The predictive ability of QSAR models M1–M12 was evaluated using similar statistical criteria and prediction errors. Additionally, the criteria Q2F1 and Q2F2, which are also used in the scientific literature to evaluate the predictive ability of QSAR/QSPR models, were determined. All models demonstrated rather high predictive ability in predicting target properties for both internal and external test set structures regardless of their size (95 and 100% of data).
This result is not an exception to the general rule, although it may be rather cautiously perceived by followers of the methodology of Gunch, Hammett, Taft, etc. In this context, note that the GUSAR program has been used for more than ten years since the release of its first version to build (Q)SAR/QSPR models focused on the detection and quantitative prediction of different types of biological activity. The developers of this program have repeatedly demonstrated in their publications that an important and undeniable advantage of their software product is the correct modeling of organic compounds that differ significantly in the structure and type of experimental studies. This important benefit of the GUSAR software is once again confirmed by the results of the present studies and is related to the unique algorithms used to calculate descriptors, as well as methods used to select the most significant descriptors for building the final QSAR models. In particular, the calculation of descriptors, the ideology of which is described in detail in the
Section 4.1 and in the
Supplementary Materials, is performed in the GUSAR program not only on the basis of whole molecules, but also on the basis of their individual structural parts, including individual atoms, as well as their various combinations. The calculation of descriptors based on the nature and properties of all atoms included in the modeled structures and their local environments is dominant in the descriptor-generation methodology, unlike the calculation of properties using whole molecular structures. This approach to the calculation of descriptors allows for common elements to be found among various organic compounds differing in the nature of cyclic and acyclic moieties, and, accordingly, expands the possibilities of QSAR modeling in general.
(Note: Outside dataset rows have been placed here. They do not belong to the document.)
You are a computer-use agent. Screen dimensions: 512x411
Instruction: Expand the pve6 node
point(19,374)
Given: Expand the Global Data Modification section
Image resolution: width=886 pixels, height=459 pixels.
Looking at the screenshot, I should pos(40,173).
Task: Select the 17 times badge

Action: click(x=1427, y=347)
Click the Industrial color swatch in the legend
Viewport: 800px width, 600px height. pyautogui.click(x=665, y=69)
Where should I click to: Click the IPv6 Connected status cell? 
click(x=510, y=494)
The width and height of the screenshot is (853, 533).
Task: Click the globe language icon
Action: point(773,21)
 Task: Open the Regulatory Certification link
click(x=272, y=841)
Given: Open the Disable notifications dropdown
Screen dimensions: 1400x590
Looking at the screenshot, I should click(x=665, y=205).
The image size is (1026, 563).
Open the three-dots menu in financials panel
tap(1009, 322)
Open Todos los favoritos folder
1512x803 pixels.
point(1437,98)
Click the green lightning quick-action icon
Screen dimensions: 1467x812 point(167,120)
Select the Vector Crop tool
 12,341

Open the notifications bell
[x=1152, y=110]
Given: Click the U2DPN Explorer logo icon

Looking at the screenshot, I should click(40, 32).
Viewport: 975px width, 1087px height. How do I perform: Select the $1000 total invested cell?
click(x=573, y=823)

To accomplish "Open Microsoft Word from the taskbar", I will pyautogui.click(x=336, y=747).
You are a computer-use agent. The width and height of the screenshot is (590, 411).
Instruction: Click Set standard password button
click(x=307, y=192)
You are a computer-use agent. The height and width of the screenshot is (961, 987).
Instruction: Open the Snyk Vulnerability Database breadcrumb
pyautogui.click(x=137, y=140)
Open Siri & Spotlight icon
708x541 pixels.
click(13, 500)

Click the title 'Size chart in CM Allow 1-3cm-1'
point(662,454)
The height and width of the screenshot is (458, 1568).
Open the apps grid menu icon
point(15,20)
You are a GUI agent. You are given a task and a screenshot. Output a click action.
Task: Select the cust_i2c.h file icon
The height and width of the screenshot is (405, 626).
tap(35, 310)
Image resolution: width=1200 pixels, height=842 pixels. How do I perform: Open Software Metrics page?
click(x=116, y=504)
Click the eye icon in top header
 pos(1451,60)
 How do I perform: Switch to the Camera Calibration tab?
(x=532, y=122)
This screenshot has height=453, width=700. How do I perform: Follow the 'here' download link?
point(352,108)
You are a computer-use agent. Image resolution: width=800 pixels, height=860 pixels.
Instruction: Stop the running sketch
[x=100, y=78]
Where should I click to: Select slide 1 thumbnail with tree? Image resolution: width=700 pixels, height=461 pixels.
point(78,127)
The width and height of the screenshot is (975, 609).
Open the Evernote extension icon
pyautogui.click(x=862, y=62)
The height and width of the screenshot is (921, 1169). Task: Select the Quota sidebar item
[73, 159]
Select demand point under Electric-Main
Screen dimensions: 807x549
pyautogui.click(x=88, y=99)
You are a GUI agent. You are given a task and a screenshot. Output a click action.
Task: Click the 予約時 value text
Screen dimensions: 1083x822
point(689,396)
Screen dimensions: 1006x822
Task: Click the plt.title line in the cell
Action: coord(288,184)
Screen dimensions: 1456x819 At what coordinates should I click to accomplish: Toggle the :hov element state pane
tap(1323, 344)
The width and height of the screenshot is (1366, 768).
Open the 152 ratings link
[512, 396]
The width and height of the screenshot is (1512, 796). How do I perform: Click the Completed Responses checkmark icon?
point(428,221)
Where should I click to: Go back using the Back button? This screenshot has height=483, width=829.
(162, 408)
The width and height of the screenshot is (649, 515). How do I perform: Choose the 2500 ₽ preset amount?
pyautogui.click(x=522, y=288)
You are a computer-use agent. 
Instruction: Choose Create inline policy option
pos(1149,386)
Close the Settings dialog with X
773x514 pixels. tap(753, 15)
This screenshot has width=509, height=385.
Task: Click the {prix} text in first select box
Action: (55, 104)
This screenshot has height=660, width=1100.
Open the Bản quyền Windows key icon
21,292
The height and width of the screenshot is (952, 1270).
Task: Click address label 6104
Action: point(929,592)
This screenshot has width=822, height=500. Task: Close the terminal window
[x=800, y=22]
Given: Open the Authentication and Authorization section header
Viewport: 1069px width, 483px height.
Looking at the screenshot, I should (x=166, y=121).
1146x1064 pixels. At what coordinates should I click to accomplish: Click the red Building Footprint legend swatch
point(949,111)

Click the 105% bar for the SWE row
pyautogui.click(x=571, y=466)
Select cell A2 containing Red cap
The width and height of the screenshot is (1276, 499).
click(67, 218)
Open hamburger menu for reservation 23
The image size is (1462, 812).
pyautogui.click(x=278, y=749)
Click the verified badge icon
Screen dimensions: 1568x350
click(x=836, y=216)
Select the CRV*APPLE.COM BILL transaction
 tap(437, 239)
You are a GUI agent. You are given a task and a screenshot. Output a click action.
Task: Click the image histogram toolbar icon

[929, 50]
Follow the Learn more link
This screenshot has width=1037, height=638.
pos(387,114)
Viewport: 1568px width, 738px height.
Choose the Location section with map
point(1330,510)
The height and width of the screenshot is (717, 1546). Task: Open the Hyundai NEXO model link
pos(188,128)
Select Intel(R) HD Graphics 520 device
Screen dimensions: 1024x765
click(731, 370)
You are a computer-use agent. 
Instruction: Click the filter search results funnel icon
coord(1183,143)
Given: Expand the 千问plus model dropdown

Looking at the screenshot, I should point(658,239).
The ideology of the consensus approach, which actually takes into account the predictions of all partial regression relationships with a focus on their statistical weights, also significantly increases the reliability of adequate prediction of quantitative indicators of biological activity.
In addition, GUSAR program developers have repeatedly reported that QSAR models based on a diverse range of compound structures have a broader applicability in virtual screening than models based on a narrow set of multiple data. Such models allow for the identification and quantification of target properties for a broader class of organic compounds.